- Sire: St Puckle
- Grandsire: St. Paddy
- Dam: Fashion Bell
- Damsire: Delmura
- Sex: Gelding
- Foaled: 1978
- Country: New Zealand
- Colour: Bay
- Owner: Lloyd & Suzy Williams, Dennis Gowing
- Trainer: John Meagher
- Record: 57: 10–7–9

Major wins
- AJC Chairman's Handicap (1984) Melbourne Cup (1985)

= What A Nuisance =

New Zealand-bred Thoroughbred racehorse

What A Nuisance (1978-2005) was a New Zealand-bred Thoroughbred racehorse. He was best known for winning the 1985 Melbourne Cup at Flemington Racecourse in November 1985.

==Background==
What A Nuisance was a bay horse with a white sock on his right hind foot bred in New Zealand by. He was sired by St Puckle, a British-bred son of the 1960 Epsom Derby winner St. Paddy. His dam, Fashion Bell was a descendant of The Witch, a British mare who was exported to Australia in the late 19th century, becoming the grand-dam of the 1902 Melbourne Cup winner The Victory.

==Racing career==
In early 1984 What A Nuisance, trained by Ken Rogerson won four consecutive races and was made favourite for the Sydney Cup in April despite being treated for a leg injury on the eve of the race. The gelding finished sixth in the race, aggravating the injury. What A Nuisance had recently been one of a group of fifteen horses bought from Rogerson's stable by the businessman Lloyd Williams who, along with Dennis Gowing, co-owned the gelding for the remainder of the horse's racing career. Williams had previously owned the 1981 Melbourne Cup winner Just A Dash. Attempts to bring What A Nuisance back in the spring failed, as he developed problems with his suspensory ligaments and was kept off the racecourse for a further nine months. He was then sent to be trained by John Meagher.

In the winter of 1985, What a Nuisance returned to racing at Bendigo where he ran five times, winning once. He then finished second to Black Knight at Moonee Valley Racecourse in September and then finished sixth in the Group 1 Caulfield Stakes. He completed his Cup preparation by running fourth in the Moonee Valley Cup and fifth in the Mackinnon Stakes.
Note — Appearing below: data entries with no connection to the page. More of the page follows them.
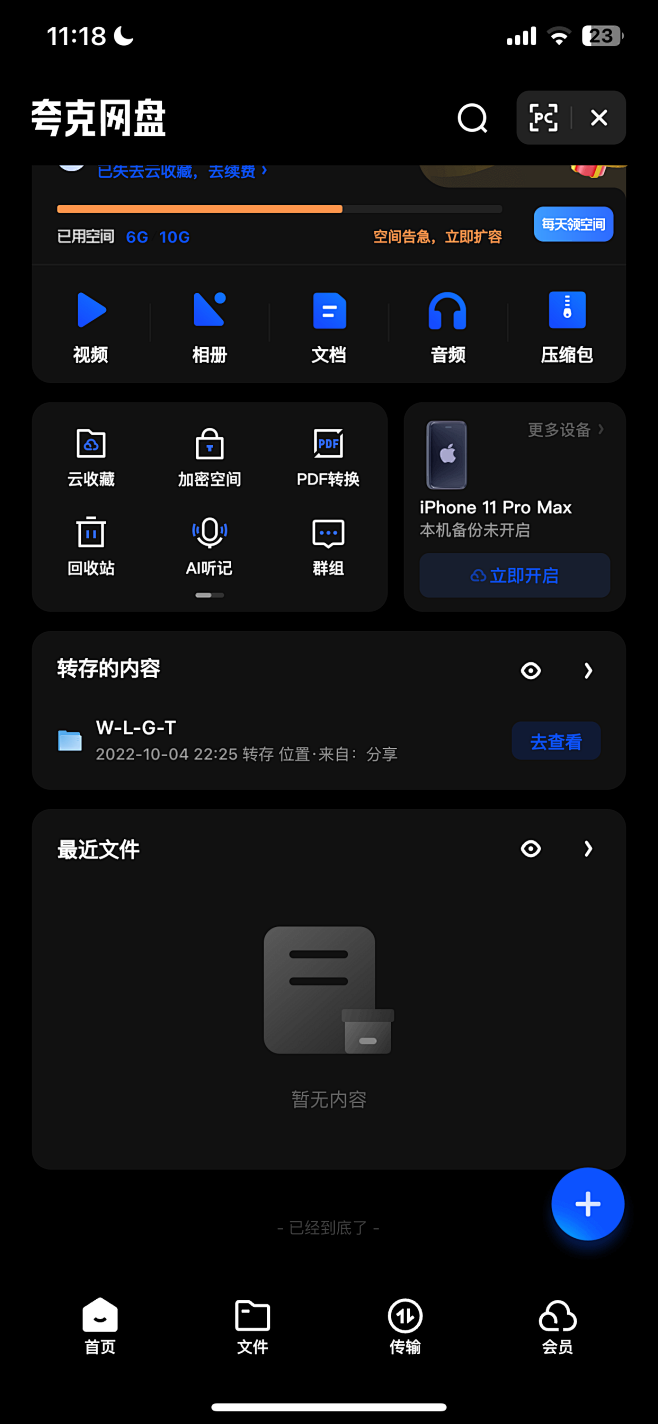Open 云收藏
This screenshot has height=1424, width=658.
(x=91, y=457)
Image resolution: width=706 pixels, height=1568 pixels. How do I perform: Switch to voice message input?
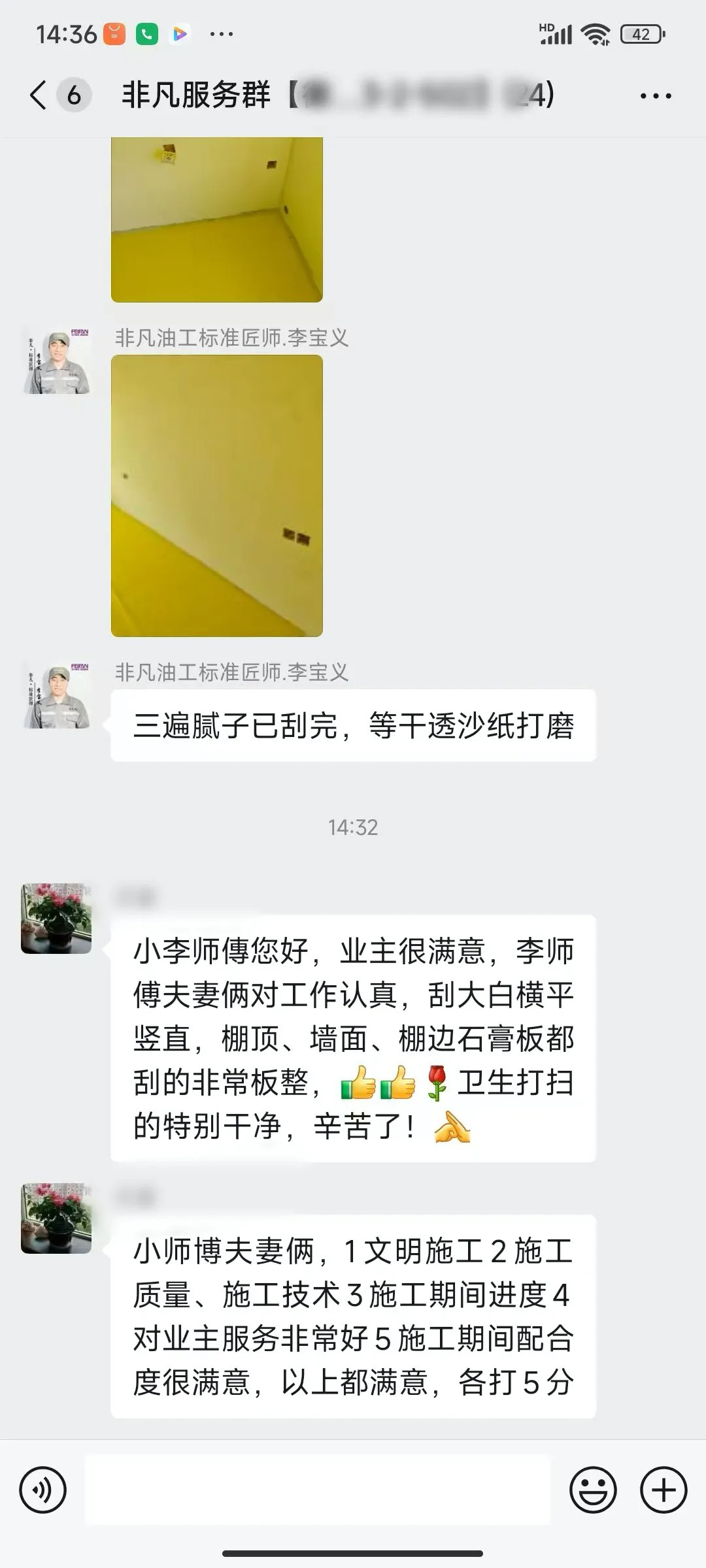click(x=43, y=1490)
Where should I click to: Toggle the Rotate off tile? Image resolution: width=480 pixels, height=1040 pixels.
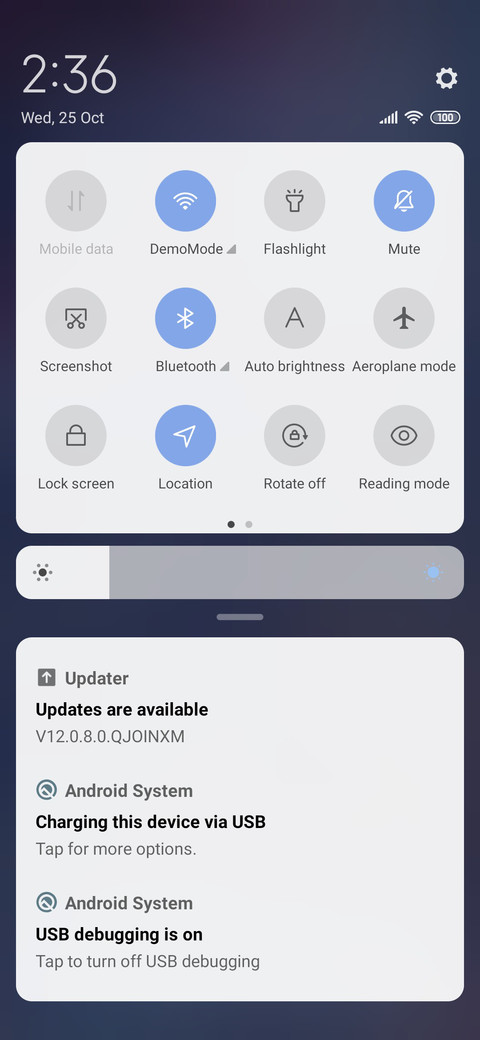tap(294, 436)
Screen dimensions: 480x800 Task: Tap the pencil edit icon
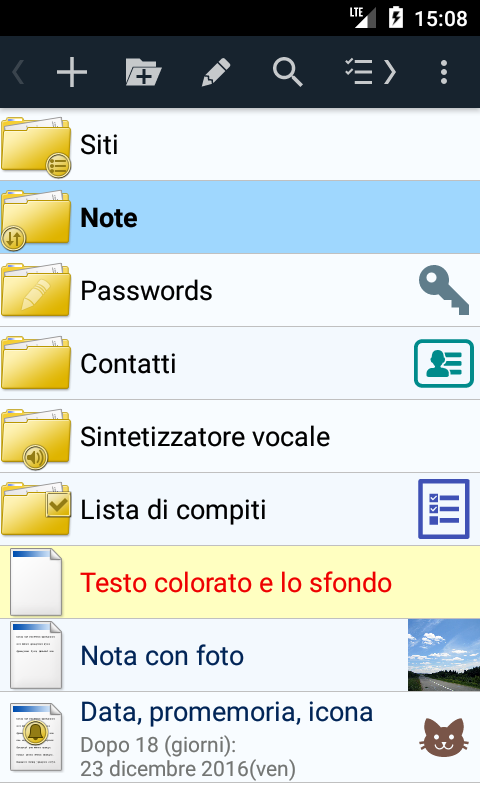(216, 72)
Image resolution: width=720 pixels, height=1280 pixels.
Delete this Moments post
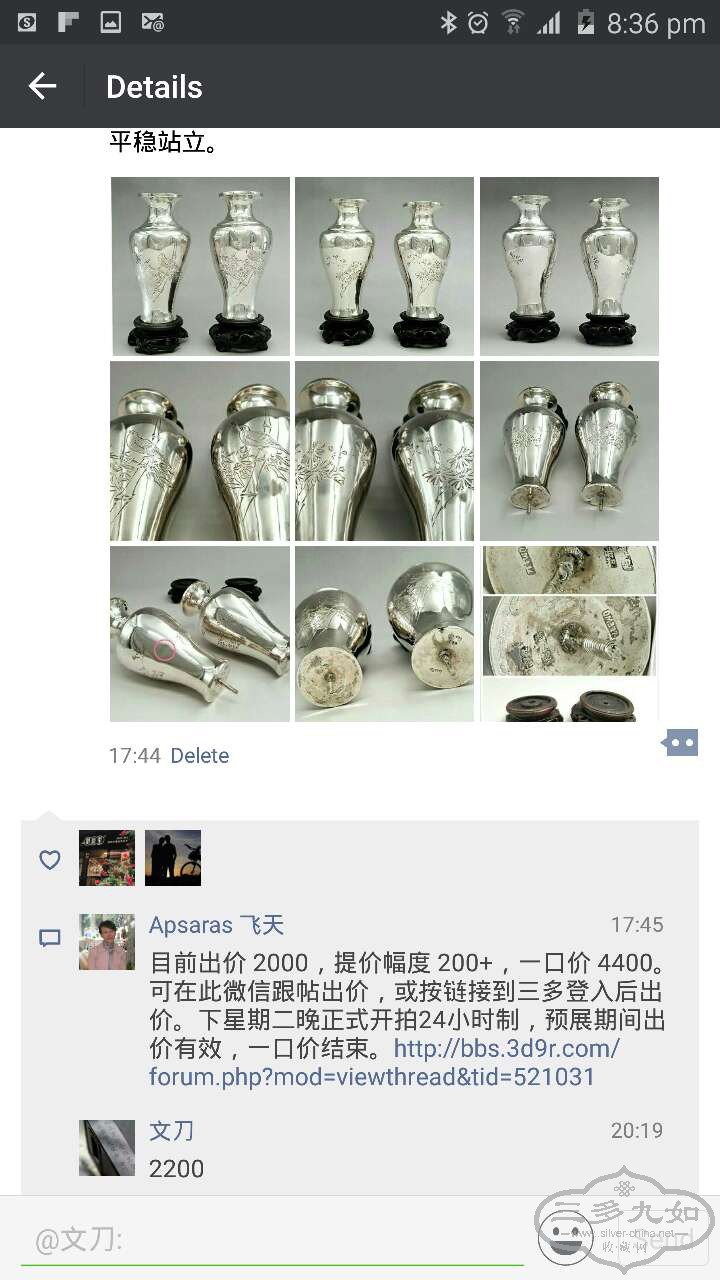[x=200, y=756]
At Flemington Racecourse on 5 November What A Nuisance started at odds of 15/1 in a field of twenty-three runners for the Melbourne Cup. The race was sponsored for the first time by the Foster's Group and carried record prize-money of over A$1,000,000, making it the most valuable race ever run in Australia. The race attracted a crowd of 79,126 which included the Prince and Princess of Wales. Ridden by the veteran Pat Hyland, What A Nuisance was drawn badly but appeared well-suited by the wet conditions. Hyland allowed the gelding to relax in the early stages before producing a strong late run to win by a nose from the mare Koiro Corrie May.

==Retirement==
What A Nuisance was retired to Hyland's property at Clyde, near Cranbourne, Victoria. He died suddenly on 19 April 2005 at the age of 26. An emotional Hyland described him as "a truly honest and game racehorse".

==Pedigree==

 What A Nuisance is inbred 3S x 4D to the stallion Aureole, meaning that he appears third generation on the sire side of his pedigree, and fourth generation on the dam side of his pedigree.

 What A Nuisance is inbred 4S x 4S x 5D to the stallion Hyperion, meaning that he appears fourth twice generation on the sire side of his pedigree, and fifth generation once (via Aureole) on the dam side of his pedigree.

 What A Nuisance is inbred 4S x 4D to the stallion Nearco, meaning that he appears fourth generation on the sire side of his pedigree, and fourth generation on the dam side of his pedigree.

Pedigree of What A Nuisance (NZ), bay gelding, 1978
| Sire St Puckle (GB) 1967 | St. Paddy (GB) 1957 | Aureole* | Hyperion* |
Angelola*
| Edie Kelly | Bois Roussel |
Caerlissa
| Browband (IRE) 1953 | Royal Charger | Nearco* |
Sun Princess
| Riband | Hyperion* |
Ribbon
| Dam Fashion Bell (NZ) 1962 | Belmura (GB) 1963 | Mossborough | Nearco* |
All Moonshine
| Chikita | Chateauroux |
Rikokita
| Amber Lyn (NZ) 1964 | St Ambrose | Aureole* |
Church Music
| Lady Judge | Probation |
Fleet Wind (Family: 1-o)

==Namesake==
Australian rail operator CFCL Australia named locomotive FL220 after the horse.